◆ YOUR GOAL ◆
Rescale the entries in the part that opens with the line containing "Turn off the Public Node toggle" and closes with the line containing "Click the /config", both ends included, and give only those lines again, requests too. In the answers, multiply every click coordinate by 2.1 and round to whole numbers, with halves rounded up.

◆ TASK INPUTS ◆
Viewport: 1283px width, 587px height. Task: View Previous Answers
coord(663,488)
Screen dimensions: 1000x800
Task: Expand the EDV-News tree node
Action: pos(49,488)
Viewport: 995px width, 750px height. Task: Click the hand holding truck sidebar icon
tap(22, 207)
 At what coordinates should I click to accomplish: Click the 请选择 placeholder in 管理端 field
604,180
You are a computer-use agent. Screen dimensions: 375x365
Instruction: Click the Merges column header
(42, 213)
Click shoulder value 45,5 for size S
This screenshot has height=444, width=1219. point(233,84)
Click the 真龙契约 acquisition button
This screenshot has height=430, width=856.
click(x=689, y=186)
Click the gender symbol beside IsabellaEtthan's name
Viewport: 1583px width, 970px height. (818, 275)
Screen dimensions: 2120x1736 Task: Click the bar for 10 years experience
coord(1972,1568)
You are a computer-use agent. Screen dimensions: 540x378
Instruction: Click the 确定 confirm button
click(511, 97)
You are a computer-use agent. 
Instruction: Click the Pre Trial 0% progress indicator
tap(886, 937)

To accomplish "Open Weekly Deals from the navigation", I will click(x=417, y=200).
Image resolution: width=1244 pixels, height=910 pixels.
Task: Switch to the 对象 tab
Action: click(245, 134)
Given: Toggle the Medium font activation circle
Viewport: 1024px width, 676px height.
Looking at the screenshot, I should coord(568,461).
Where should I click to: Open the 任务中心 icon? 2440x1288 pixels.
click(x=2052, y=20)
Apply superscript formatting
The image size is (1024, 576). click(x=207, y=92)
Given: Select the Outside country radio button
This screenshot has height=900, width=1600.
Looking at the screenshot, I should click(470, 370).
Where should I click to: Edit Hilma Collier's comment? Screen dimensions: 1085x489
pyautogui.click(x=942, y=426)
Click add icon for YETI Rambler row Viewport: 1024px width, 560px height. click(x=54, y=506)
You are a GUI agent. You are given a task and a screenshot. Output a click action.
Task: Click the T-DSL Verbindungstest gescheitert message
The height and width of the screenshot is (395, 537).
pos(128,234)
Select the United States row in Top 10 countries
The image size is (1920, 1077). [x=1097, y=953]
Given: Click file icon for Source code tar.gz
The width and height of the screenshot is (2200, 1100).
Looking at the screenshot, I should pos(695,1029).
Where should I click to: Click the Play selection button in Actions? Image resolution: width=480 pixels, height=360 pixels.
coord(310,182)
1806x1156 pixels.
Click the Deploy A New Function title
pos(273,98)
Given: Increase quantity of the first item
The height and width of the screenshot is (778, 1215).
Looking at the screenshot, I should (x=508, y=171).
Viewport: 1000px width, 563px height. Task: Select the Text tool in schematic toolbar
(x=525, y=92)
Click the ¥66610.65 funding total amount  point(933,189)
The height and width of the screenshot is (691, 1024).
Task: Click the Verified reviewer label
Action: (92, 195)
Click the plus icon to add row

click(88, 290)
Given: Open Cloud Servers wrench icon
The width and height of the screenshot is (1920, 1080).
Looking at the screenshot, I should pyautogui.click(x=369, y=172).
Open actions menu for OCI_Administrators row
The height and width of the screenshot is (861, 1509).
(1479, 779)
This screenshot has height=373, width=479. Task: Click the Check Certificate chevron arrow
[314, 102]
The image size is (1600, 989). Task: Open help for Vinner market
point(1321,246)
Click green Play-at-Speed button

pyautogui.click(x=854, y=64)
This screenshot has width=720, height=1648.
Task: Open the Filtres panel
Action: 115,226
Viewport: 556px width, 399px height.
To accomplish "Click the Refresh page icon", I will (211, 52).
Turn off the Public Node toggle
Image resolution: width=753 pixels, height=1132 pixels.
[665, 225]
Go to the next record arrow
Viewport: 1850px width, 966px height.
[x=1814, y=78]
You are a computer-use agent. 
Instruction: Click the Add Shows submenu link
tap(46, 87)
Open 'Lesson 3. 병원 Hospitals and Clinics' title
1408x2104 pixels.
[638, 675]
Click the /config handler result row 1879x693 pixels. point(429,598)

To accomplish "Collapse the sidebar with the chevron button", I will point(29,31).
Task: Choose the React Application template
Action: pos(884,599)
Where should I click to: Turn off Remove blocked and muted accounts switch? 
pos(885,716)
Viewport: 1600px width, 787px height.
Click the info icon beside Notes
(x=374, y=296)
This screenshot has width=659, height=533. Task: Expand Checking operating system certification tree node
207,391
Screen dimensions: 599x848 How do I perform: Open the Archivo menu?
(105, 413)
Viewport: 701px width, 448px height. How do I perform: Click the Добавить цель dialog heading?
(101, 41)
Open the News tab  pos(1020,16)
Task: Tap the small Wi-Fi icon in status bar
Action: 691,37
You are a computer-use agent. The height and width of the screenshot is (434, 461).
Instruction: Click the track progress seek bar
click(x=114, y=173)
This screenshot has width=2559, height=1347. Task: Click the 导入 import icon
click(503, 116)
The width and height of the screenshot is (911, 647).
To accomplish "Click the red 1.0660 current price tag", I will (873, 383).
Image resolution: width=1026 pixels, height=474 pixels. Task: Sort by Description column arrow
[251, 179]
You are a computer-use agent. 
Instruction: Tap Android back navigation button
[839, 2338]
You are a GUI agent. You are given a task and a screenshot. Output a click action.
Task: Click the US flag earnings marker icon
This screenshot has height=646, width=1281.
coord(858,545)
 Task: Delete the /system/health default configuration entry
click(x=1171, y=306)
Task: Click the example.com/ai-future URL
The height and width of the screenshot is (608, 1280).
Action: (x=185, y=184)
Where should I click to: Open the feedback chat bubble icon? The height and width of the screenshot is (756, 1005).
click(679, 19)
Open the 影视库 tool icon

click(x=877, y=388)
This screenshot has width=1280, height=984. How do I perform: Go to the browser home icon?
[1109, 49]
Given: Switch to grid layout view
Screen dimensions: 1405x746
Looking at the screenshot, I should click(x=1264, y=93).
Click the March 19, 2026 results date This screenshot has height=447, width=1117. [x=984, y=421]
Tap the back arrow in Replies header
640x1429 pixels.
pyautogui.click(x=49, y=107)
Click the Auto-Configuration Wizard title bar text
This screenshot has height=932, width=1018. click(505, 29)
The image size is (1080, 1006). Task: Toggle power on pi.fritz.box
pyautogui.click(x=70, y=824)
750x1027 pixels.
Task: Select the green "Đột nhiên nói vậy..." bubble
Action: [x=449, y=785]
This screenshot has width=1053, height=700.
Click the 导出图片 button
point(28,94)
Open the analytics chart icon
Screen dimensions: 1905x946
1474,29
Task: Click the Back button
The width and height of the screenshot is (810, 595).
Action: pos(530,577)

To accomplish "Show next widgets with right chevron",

◆ WORKED ANSWER ◆
Turn off the Public Node toggle
Image resolution: width=753 pixels, height=1132 pixels.
[1397, 473]
Go to the next record arrow
Viewport: 1850px width, 966px height.
[x=3809, y=164]
You are a computer-use agent. 
Instruction: Click the Add Shows submenu link
tap(97, 183)
Open 'Lesson 3. 병원 Hospitals and Clinics' title
1408x2104 pixels.
[1340, 1418]
Click the /config handler result row 1879x693 pixels. point(901,1256)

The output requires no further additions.